1.         Al-Qur’an:
·         QS Al-Kahfi (18:19).
Demikianlah Kami bangunkan mereka agar mereka saling bertanya di antara mereka sendiri. berkatalah salah seorang di antara mereka: sudah berapa lamakah kamu berada (disini?)”. mereka menjawab: “Kita berada (disini) sehari atau setengah hari”. berkata (yang lain lagi): “Tuhan kamu lebih mengetahui berapa lamanya kamu berada (di sini). Maka suruhlah salah seorang di antara kamu untuk pergi ke kota dengan membawa uang perakmu ini, dan hendaklah Dia Lihat manakah makanan yang lebih baik, Maka hendaklah ia membawa makanan itu untukmu, dan hendaklah ia Berlaku lemah-lembut dan janganlah sekali-kali menceritakan halmu kepada seorangpun.
·         QS Al-Baqarah (2:283).
Jika kamu dalam perjalanan (dan bermu’amalah tidak secara tunai) sedang kamu tidak memperoleh seorang penulis, Maka hendaklah ada barang tanggungan yang dipegang[1] (oleh yang berpiutang). akan tetapi jika sebagian kamu mempercayai sebagian yang lain, Maka hendaklah yang dipercayai itu menunaikan amanatnya (hutangnya) dan hendaklah ia bertakwa kepada Allah Tuhannya; dan janganlah kamu (para saksi) Menyembunyikan persaksian. dan Barang siapa yang menyembunyikannya, Maka Sesungguhnya ia adalah orang yang berdosa hatinya; dan Allah Maha mengetahui apa yang kamu kerjakan.
2.         Al-Hadits:
     Banyak hadits yang dapat dijadikan landasan keabsahanWakalah, diantaranya:
·         “Bahwasanya Rasulullah mewakilkan kepada Abu Rafi’ dan seorang Anshar untuk mewakilkannya mengawini Maimunah binti Al Harits”. HR. Malik dalam al-Muwaththa’)
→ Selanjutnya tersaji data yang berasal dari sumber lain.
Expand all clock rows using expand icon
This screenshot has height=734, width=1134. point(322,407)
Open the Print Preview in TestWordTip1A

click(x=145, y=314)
·         “Perdamaian dapat dilakukan di antara kaum muslimin kecuali perdamaian yang mengharamkan yang halal atau menghalalkan yang haram; dan kaum muslimin terikat dengan syarat-syarat mereka kecuali syarat yang mengharamkan yang halal atau menghalalkan yang haram.” (HR Tirmidzi dari ‘Amr bin ‘Auf) 
Dalam kehidupan sehari-hari, Rosulullah telah mewakilkan kepada orang lain untuk berbagai urusan. Diantaranya adalah membayar hutang, mewakilkan penetapan had dan membayarnya, mewakilkan pengurusan unta, membagi kandang hewan, dan lain-lain.

2.2.2. Rukun Dan Syarat-Syarat Dalam Wakalah
            Menurut kelompok Hanafiah, rukun Wakalah itu hanya ijab qabul. Ijab merupakan pernyataan mewakilkan sesuatu dari pihak yang memberi kuasa dan qabul adalah penerimaan pendelegasian itu dari pihak yang diberi kuasa tanpa harus terkait dengan menggunakan sesuatu lafaz tertentu. Akan tetapi, jumhur ulama tidak sependirian dengan pandangan tersebut. Mereka berpendirian bahwa rukun dan syarat Wakalah itu adalah sebagai berikut:
1.      Orang yang mewakilkan (Al-Muwakkil)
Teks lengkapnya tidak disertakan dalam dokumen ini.